Options to Study Sign Language Overseas Slowly Growing
Students who want to study American Sign Language — the fourth most commonly taught language other than
English at American colleges and universities — have limited, but growing, options to enroll in sign
language programs abroad, according to an article in Inside Higher Ed (“Studying (Sign) Languages Abroad,” May 5, 2008).
“Part of this is because the United States sort of leads the world in sign language instruction at a
university level, so you often don’t see French Sign Language or Italian Sign Language having very solid
positions in universities,” Sherman Wilcox, chair of the department of linguistics at the University of New Mexico, told the Chronicle.

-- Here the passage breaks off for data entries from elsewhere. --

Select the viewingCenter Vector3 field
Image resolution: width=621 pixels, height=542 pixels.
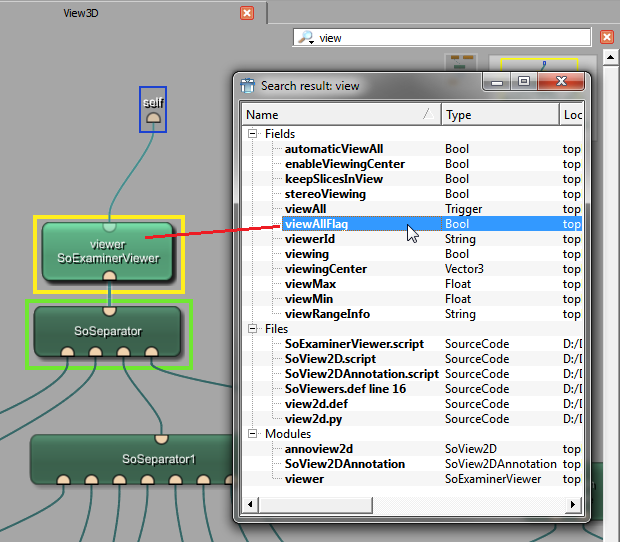tap(325, 269)
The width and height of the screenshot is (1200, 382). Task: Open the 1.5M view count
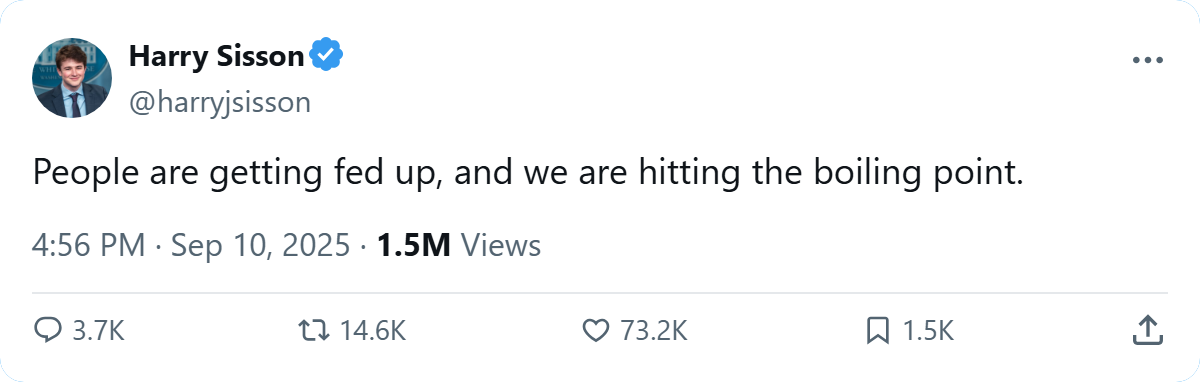pyautogui.click(x=413, y=245)
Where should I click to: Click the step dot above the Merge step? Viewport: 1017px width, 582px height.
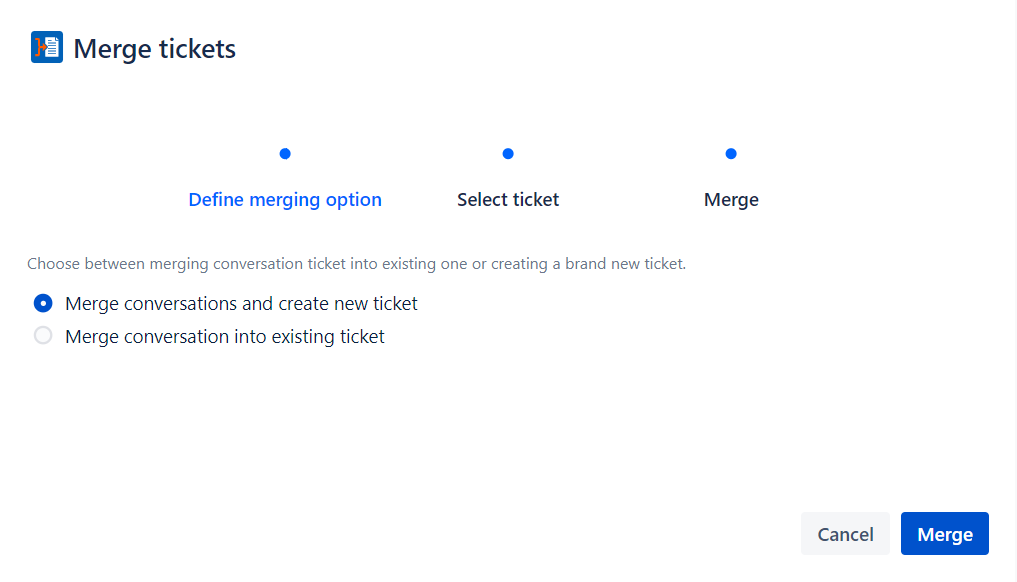[x=731, y=154]
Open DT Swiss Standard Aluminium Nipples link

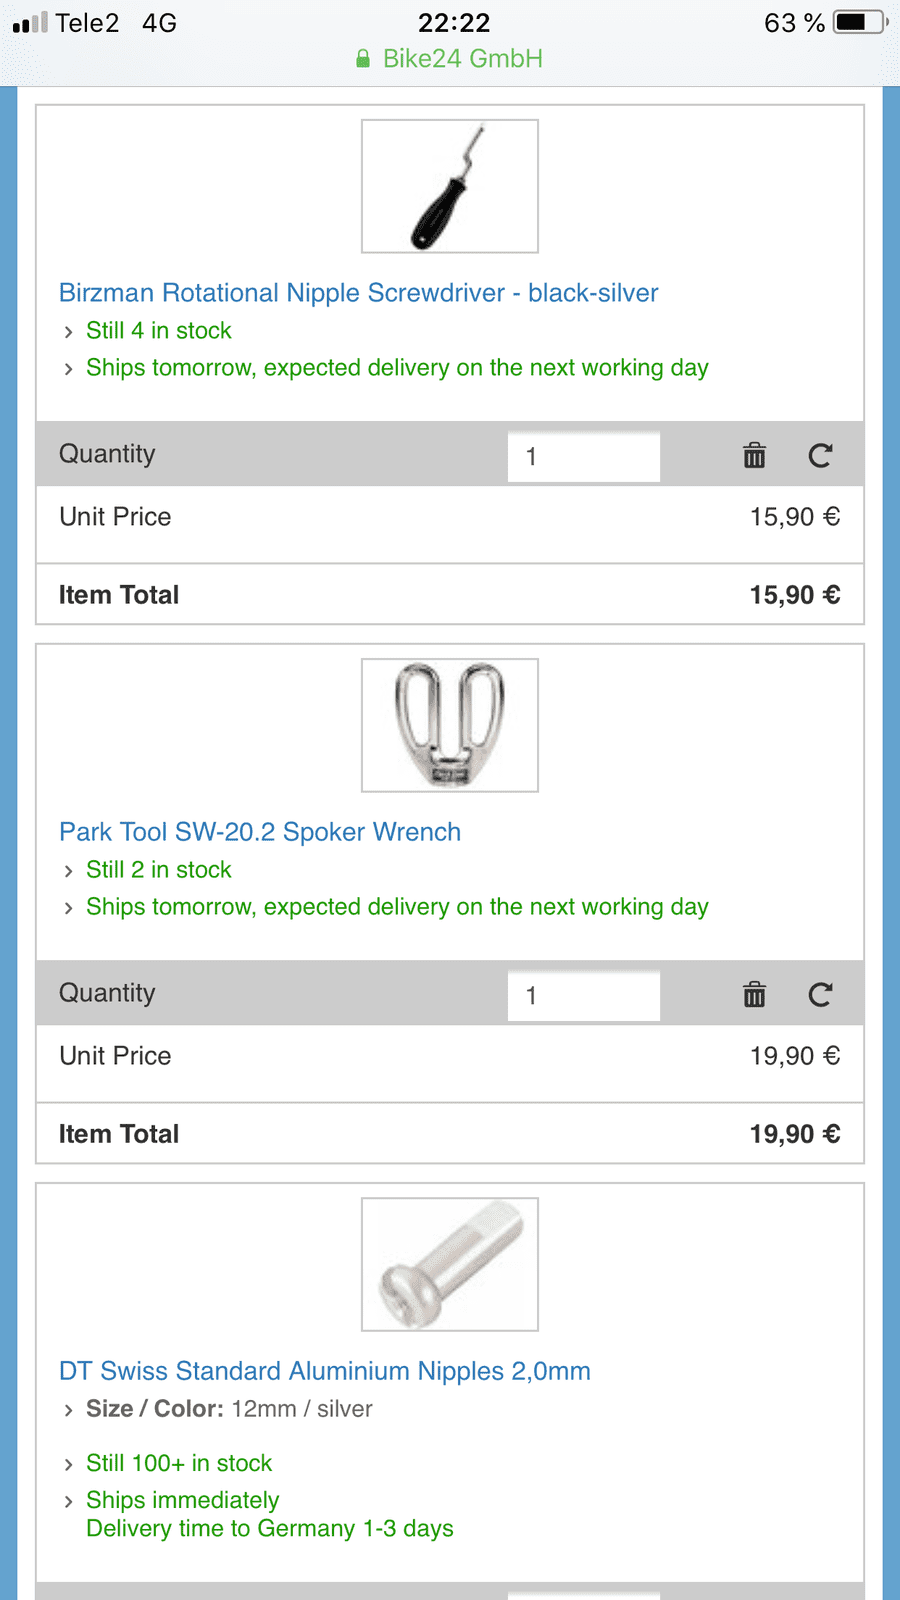(x=325, y=1371)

But, students who wish to study overseas are slowly discovering a handful of opportunities to study other
sign languages.
Italian, Jamaican Sign Languages Among Formal Study Options Abroad
Just last year, Siena School for Liberal
Arts, a nearly decade-old school in Siena, Italy, added two three-week long summer sessions to its
single semester and year-long study programs. In one summer program, American ASL students study Italian
deaf culture and Italian Sign Language, which is significantly different than ASL. In the other, deaf
Americans and deaf Italians live together and study each others’ signed and written languages.
A Goshen College program allows ASL students to spend six weeks in Jamaica studying the
country’s deaf and hearing cultures and Jamaican Sign Language, which is similar enough to ASL that
students are immediately able to communicate, said Sheila Yoder, director of the program and assistant
professor of American Sign Language at Goshen. For the other six weeks of the program, students live and
work at one of eight different Jamaican schools for the deaf.
While formal study abroad programs created specifically for students of sign language are still few and
far between, interest in sign language has increased dramatically, a recent survey by the Modern Language Association reveals.
College-level enrollment in American Sign Language grew to 78,829 in 2006 from 11,420 in 1998 — an
increase that is parallel to interest in international education.